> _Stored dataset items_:
+ + + +

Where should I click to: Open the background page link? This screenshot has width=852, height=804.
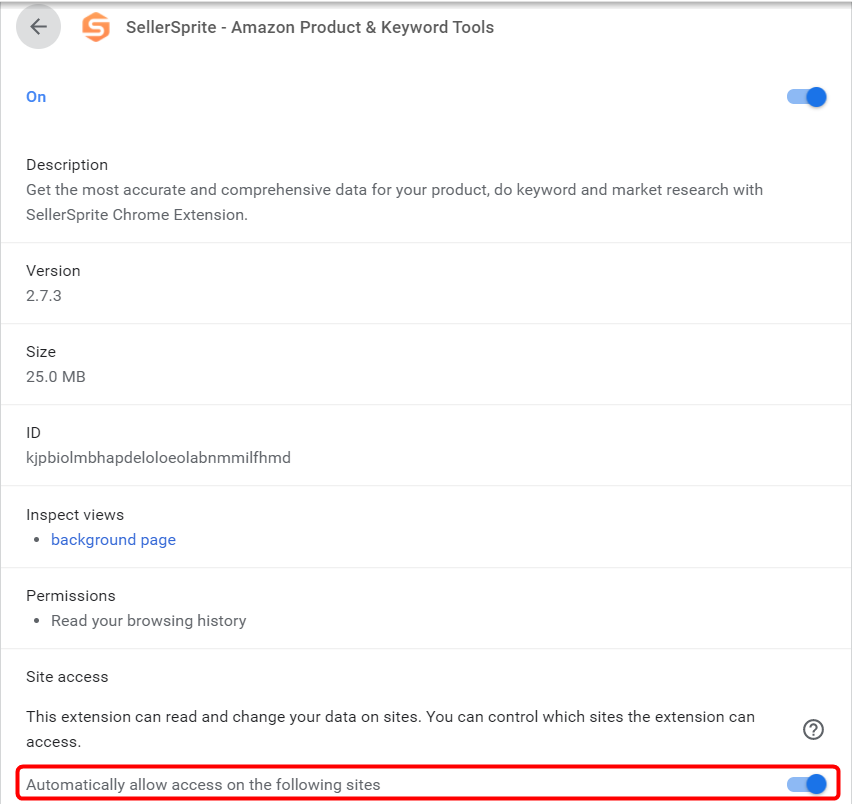(113, 540)
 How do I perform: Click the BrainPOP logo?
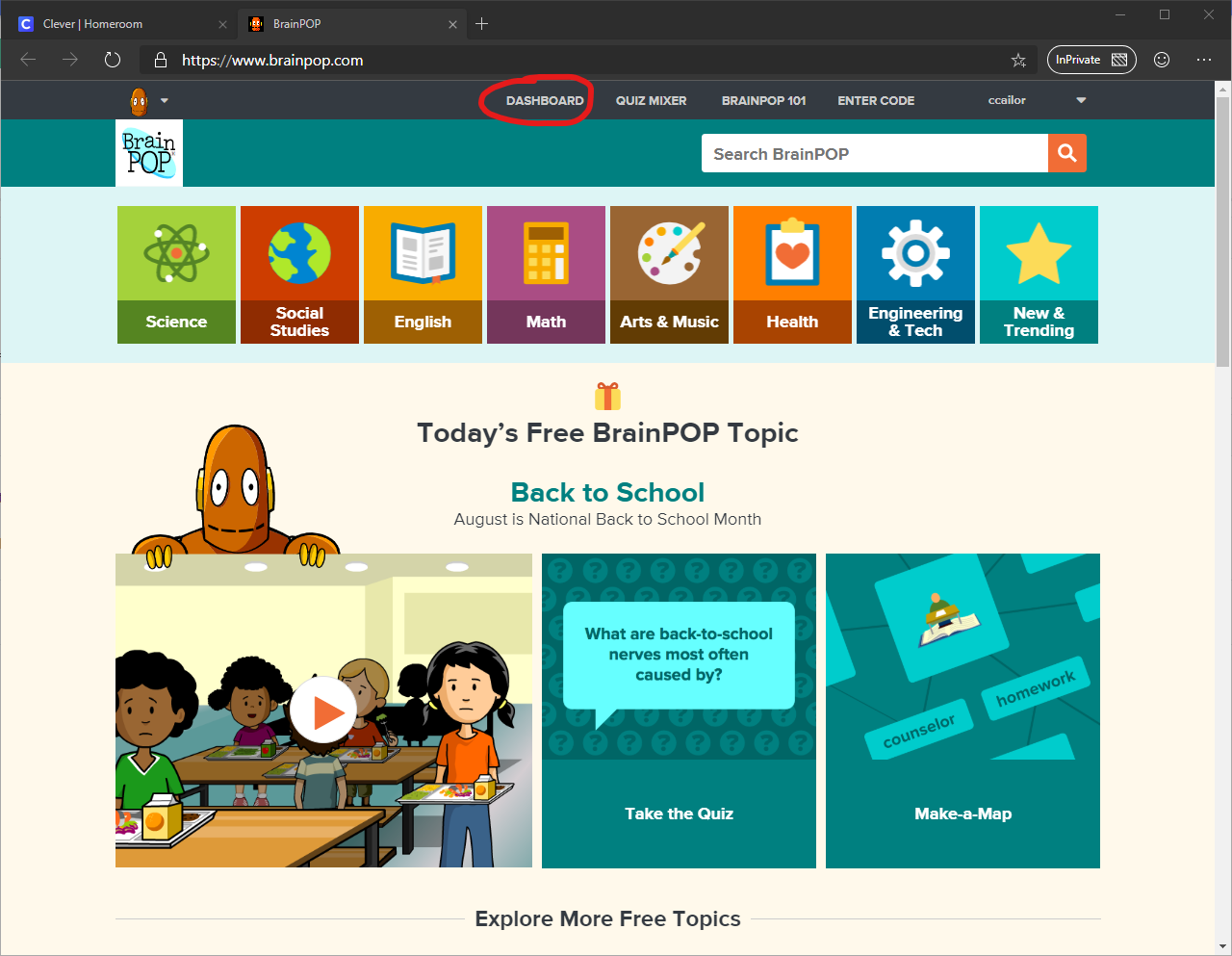pyautogui.click(x=148, y=152)
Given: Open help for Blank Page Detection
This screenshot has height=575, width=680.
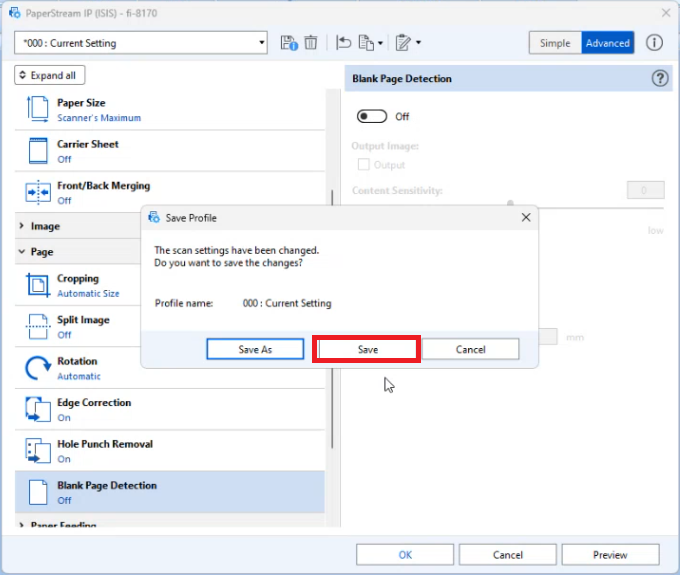Looking at the screenshot, I should pyautogui.click(x=660, y=79).
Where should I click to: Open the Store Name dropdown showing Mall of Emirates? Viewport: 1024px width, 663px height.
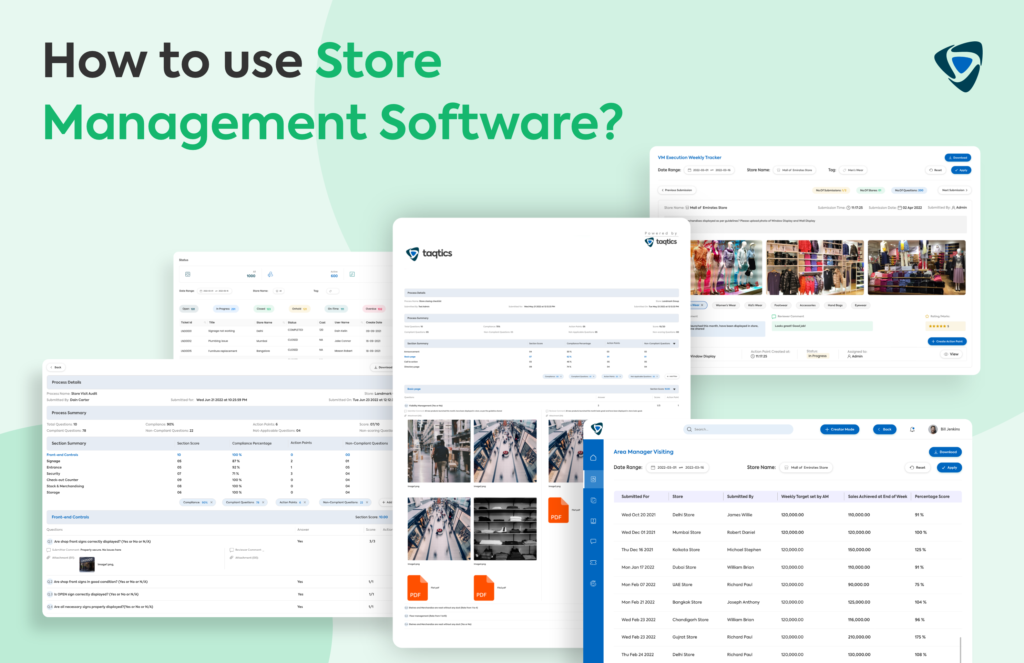[x=794, y=170]
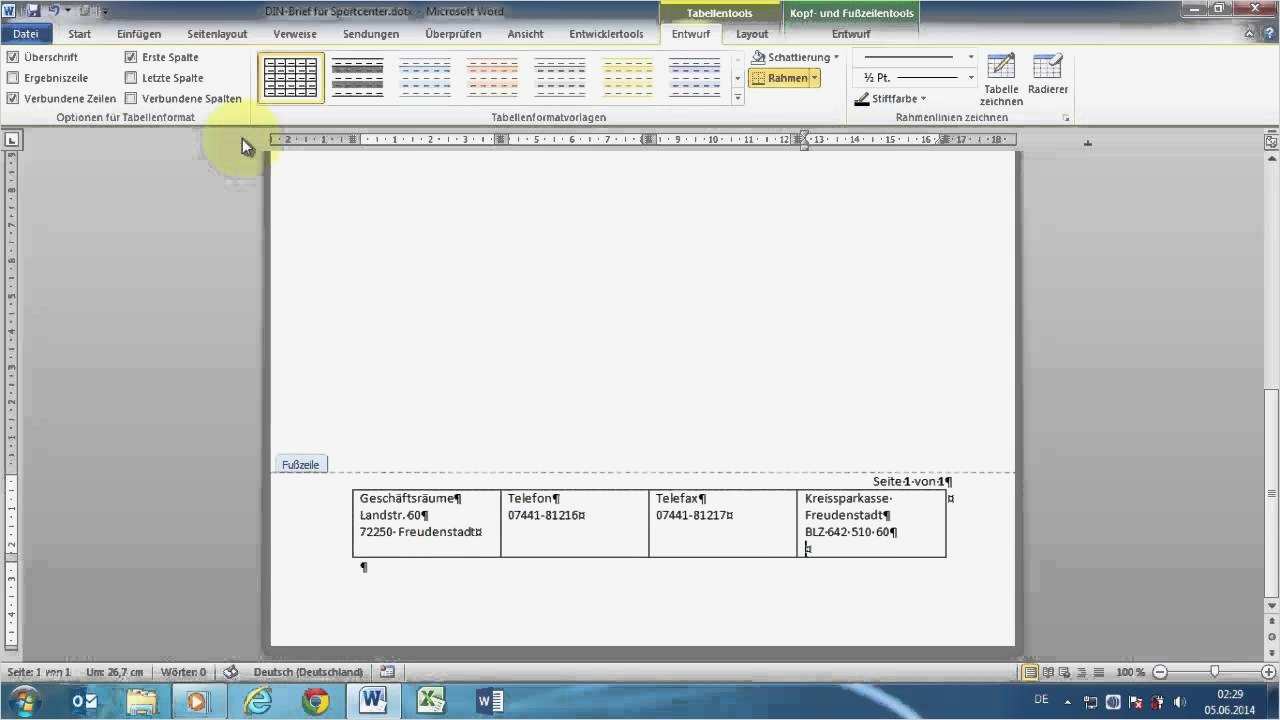Open language settings via Deutsch (Deutschland)

pyautogui.click(x=308, y=672)
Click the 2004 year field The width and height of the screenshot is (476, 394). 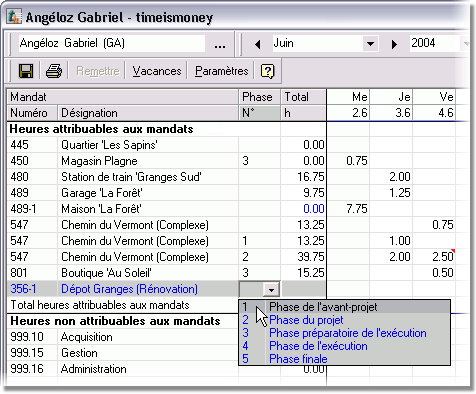pos(435,43)
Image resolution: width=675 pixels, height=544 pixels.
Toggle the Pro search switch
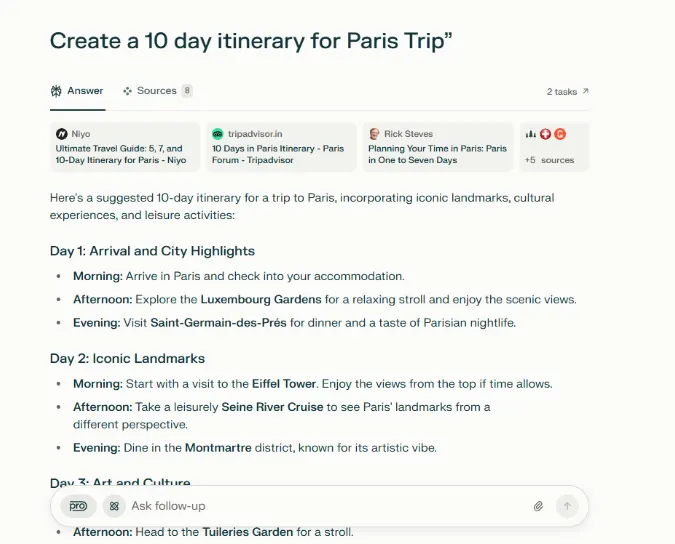tap(78, 506)
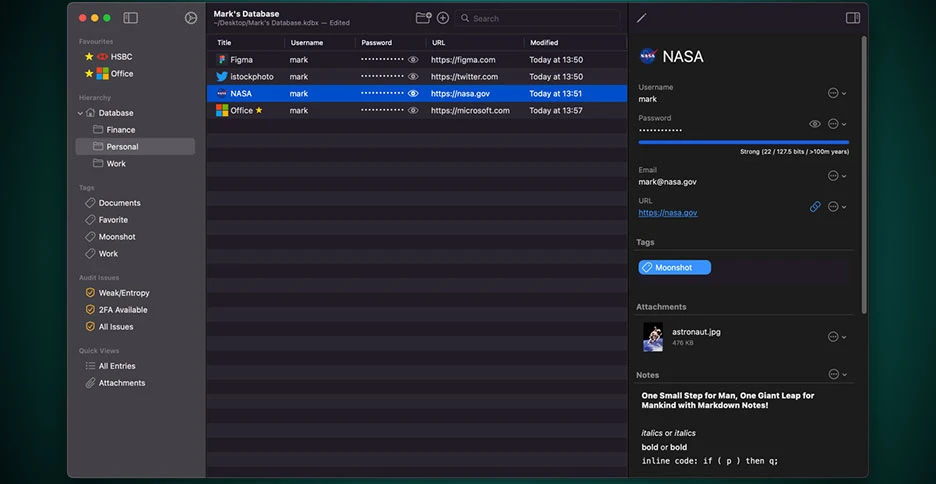Reveal the Figma row password
The image size is (936, 484).
[x=413, y=60]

+ + + +

> _PROBLEM TO WORK ON_: What you write must match, line for line, the records from the line containing "Image resolution: width=675" through the last line, with every picture left out.

> _EXERCISE ANSWER_:
Image resolution: width=675 pixels, height=544 pixels.
Toggle the Pro search switch
tap(78, 506)
Reveal the Figma row password
The image size is (936, 484).
[x=413, y=60]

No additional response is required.